### WHAT THIS TASK INVOLVES
Repeat every record exactly as given.

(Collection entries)
# # # #
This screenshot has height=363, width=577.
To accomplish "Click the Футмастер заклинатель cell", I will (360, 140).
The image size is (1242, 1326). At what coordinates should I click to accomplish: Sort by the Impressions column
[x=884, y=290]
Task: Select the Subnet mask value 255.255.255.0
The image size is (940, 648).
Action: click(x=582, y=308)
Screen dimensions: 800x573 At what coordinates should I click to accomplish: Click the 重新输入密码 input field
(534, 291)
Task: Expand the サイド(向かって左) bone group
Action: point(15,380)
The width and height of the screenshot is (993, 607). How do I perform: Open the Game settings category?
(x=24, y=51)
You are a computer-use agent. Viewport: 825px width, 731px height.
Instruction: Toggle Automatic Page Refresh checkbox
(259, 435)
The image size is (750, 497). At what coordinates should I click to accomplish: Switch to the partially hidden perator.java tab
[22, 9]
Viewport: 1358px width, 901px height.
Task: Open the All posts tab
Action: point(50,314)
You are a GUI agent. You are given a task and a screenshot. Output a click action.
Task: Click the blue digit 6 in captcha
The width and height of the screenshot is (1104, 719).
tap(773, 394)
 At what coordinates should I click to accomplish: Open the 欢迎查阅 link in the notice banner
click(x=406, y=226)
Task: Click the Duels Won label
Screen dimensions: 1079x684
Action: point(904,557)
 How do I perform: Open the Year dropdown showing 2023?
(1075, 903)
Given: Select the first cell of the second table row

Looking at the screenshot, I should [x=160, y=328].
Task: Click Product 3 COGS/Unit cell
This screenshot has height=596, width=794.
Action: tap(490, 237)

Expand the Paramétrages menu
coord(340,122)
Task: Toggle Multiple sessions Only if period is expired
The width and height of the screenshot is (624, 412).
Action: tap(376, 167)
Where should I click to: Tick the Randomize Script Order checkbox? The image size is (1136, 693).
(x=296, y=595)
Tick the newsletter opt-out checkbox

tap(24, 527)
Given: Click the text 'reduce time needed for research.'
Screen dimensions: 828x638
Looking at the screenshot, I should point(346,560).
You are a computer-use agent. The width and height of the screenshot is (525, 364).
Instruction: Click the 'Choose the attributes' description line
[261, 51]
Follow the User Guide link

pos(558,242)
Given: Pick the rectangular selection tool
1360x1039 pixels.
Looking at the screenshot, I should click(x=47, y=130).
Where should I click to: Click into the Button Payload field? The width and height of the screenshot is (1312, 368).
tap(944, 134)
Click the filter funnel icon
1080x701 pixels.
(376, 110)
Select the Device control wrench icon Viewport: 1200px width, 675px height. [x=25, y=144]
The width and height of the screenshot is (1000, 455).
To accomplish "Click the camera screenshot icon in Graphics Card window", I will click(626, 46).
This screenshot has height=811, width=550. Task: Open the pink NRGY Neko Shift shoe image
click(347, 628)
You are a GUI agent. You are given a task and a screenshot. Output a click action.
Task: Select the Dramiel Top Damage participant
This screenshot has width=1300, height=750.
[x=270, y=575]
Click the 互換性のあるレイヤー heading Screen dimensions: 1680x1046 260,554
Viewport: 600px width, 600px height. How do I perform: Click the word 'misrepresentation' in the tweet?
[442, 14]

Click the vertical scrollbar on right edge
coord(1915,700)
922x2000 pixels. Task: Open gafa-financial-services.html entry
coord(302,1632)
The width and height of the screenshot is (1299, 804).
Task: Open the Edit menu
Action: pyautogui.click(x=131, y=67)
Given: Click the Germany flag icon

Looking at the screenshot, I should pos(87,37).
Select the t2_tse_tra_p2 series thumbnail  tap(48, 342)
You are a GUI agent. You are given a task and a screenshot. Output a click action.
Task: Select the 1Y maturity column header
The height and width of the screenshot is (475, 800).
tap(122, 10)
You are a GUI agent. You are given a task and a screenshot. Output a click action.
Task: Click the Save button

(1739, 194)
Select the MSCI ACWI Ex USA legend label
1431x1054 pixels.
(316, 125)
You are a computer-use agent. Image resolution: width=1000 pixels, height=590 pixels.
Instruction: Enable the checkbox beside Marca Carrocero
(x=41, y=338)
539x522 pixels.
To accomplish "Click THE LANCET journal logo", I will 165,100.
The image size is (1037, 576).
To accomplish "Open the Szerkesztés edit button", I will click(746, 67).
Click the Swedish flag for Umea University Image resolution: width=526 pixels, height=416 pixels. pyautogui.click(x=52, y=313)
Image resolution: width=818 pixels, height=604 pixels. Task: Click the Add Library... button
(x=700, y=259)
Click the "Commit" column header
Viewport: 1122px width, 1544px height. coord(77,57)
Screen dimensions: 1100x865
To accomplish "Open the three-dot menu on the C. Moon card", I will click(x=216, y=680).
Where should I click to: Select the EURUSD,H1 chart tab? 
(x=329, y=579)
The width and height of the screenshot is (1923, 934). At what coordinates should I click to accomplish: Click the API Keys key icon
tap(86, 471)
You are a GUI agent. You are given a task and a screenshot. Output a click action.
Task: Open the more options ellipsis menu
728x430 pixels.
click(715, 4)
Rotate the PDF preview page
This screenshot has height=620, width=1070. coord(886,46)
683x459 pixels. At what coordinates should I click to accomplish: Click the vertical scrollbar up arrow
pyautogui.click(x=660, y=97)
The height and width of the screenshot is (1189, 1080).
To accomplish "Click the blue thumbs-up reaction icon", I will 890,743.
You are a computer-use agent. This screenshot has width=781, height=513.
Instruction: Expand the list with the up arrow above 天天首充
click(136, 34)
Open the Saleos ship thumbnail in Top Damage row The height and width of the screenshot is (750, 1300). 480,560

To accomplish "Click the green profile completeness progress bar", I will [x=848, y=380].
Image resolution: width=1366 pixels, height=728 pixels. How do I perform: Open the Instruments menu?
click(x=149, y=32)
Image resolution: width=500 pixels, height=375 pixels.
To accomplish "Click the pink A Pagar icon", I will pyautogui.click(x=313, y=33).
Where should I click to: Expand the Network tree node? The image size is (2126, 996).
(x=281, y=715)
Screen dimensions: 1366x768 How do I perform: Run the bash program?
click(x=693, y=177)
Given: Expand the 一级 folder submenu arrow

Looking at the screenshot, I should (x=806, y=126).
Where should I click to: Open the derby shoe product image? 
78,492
# # # #
### WRITTEN RESPONSE
This screenshot has height=363, width=577.
To accomplish "Click the Футмастер заклинатель cell", I will (360, 140).
The image size is (1242, 1326). At what coordinates should I click to accomplish: Sort by the Impressions column
[x=884, y=290]
Task: Select the Subnet mask value 255.255.255.0
The image size is (940, 648).
Action: click(x=582, y=308)
Screen dimensions: 800x573 At what coordinates should I click to accomplish: Click the 重新输入密码 input field
(534, 291)
Task: Expand the サイド(向かって左) bone group
Action: point(15,380)
The width and height of the screenshot is (993, 607). How do I perform: Open the Game settings category?
(x=24, y=51)
You are a computer-use agent. Viewport: 825px width, 731px height.
Instruction: Toggle Automatic Page Refresh checkbox
(259, 435)
The image size is (750, 497). At what coordinates should I click to accomplish: Switch to the partially hidden perator.java tab
[22, 9]
Viewport: 1358px width, 901px height.
Task: Open the All posts tab
Action: point(50,314)
You are a GUI agent. You are given a task and a screenshot. Output a click action.
Task: Click the blue digit 6 in captcha
The width and height of the screenshot is (1104, 719).
tap(773, 394)
 At what coordinates should I click to accomplish: Open the 欢迎查阅 link in the notice banner
click(x=406, y=226)
Task: Click the Duels Won label
Screen dimensions: 1079x684
Action: point(904,557)
 How do I perform: Open the Year dropdown showing 2023?
(1075, 903)
Given: Select the first cell of the second table row

Looking at the screenshot, I should [x=160, y=328].
Task: Click Product 3 COGS/Unit cell
This screenshot has height=596, width=794.
Action: tap(490, 237)

Expand the Paramétrages menu
coord(340,122)
Task: Toggle Multiple sessions Only if period is expired
The width and height of the screenshot is (624, 412).
Action: tap(376, 167)
Where should I click to: Tick the Randomize Script Order checkbox? The image size is (1136, 693).
(x=296, y=595)
Tick the newsletter opt-out checkbox

tap(24, 527)
Given: Click the text 'reduce time needed for research.'
Screen dimensions: 828x638
Looking at the screenshot, I should point(346,560).
You are a computer-use agent. The width and height of the screenshot is (525, 364).
Instruction: Click the 'Choose the attributes' description line
[261, 51]
Follow the User Guide link

pos(558,242)
Given: Pick the rectangular selection tool
1360x1039 pixels.
Looking at the screenshot, I should click(x=47, y=130).
Where should I click to: Click into the Button Payload field? The width and height of the screenshot is (1312, 368).
tap(944, 134)
Click the filter funnel icon
1080x701 pixels.
(376, 110)
Select the Device control wrench icon Viewport: 1200px width, 675px height. [x=25, y=144]
The width and height of the screenshot is (1000, 455).
To accomplish "Click the camera screenshot icon in Graphics Card window", I will click(626, 46).
This screenshot has height=811, width=550. Task: Open the pink NRGY Neko Shift shoe image
click(347, 628)
You are a GUI agent. You are given a task and a screenshot. Output a click action.
Task: Select the Dramiel Top Damage participant
This screenshot has width=1300, height=750.
[x=270, y=575]
Click the 互換性のあるレイヤー heading Screen dimensions: 1680x1046 260,554
Viewport: 600px width, 600px height. How do I perform: Click the word 'misrepresentation' in the tweet?
[442, 14]

Click the vertical scrollbar on right edge
coord(1915,700)
922x2000 pixels. Task: Open gafa-financial-services.html entry
coord(302,1632)
The width and height of the screenshot is (1299, 804).
Task: Open the Edit menu
Action: pyautogui.click(x=131, y=67)
Given: Click the Germany flag icon

Looking at the screenshot, I should pos(87,37).
Select the t2_tse_tra_p2 series thumbnail  tap(48, 342)
You are a GUI agent. You are given a task and a screenshot. Output a click action.
Task: Select the 1Y maturity column header
The height and width of the screenshot is (475, 800).
tap(122, 10)
You are a GUI agent. You are given a task and a screenshot. Output a click action.
Task: Click the Save button

(1739, 194)
Select the MSCI ACWI Ex USA legend label
1431x1054 pixels.
(316, 125)
You are a computer-use agent. Image resolution: width=1000 pixels, height=590 pixels.
Instruction: Enable the checkbox beside Marca Carrocero
(x=41, y=338)
539x522 pixels.
To accomplish "Click THE LANCET journal logo", I will 165,100.
The image size is (1037, 576).
To accomplish "Open the Szerkesztés edit button", I will click(746, 67).
Click the Swedish flag for Umea University Image resolution: width=526 pixels, height=416 pixels. pyautogui.click(x=52, y=313)
Image resolution: width=818 pixels, height=604 pixels. Task: Click the Add Library... button
(x=700, y=259)
Click the "Commit" column header
Viewport: 1122px width, 1544px height. coord(77,57)
Screen dimensions: 1100x865
To accomplish "Open the three-dot menu on the C. Moon card", I will click(x=216, y=680).
Where should I click to: Select the EURUSD,H1 chart tab? 
(x=329, y=579)
The width and height of the screenshot is (1923, 934). At what coordinates should I click to accomplish: Click the API Keys key icon
tap(86, 471)
You are a GUI agent. You are given a task and a screenshot. Output a click action.
Task: Open the more options ellipsis menu
728x430 pixels.
click(715, 4)
Rotate the PDF preview page
This screenshot has height=620, width=1070. coord(886,46)
683x459 pixels. At what coordinates should I click to accomplish: Click the vertical scrollbar up arrow
pyautogui.click(x=660, y=97)
The height and width of the screenshot is (1189, 1080).
To accomplish "Click the blue thumbs-up reaction icon", I will 890,743.
You are a computer-use agent. This screenshot has width=781, height=513.
Instruction: Expand the list with the up arrow above 天天首充
click(136, 34)
Open the Saleos ship thumbnail in Top Damage row The height and width of the screenshot is (750, 1300). 480,560

To accomplish "Click the green profile completeness progress bar", I will [x=848, y=380].
Image resolution: width=1366 pixels, height=728 pixels. How do I perform: Open the Instruments menu?
click(x=149, y=32)
Image resolution: width=500 pixels, height=375 pixels.
To accomplish "Click the pink A Pagar icon", I will pyautogui.click(x=313, y=33).
Where should I click to: Expand the Network tree node? The image size is (2126, 996).
(x=281, y=715)
Screen dimensions: 1366x768 How do I perform: Run the bash program?
click(x=693, y=177)
Given: Expand the 一级 folder submenu arrow

Looking at the screenshot, I should (x=806, y=126).
Where should I click to: Open the derby shoe product image? 
78,492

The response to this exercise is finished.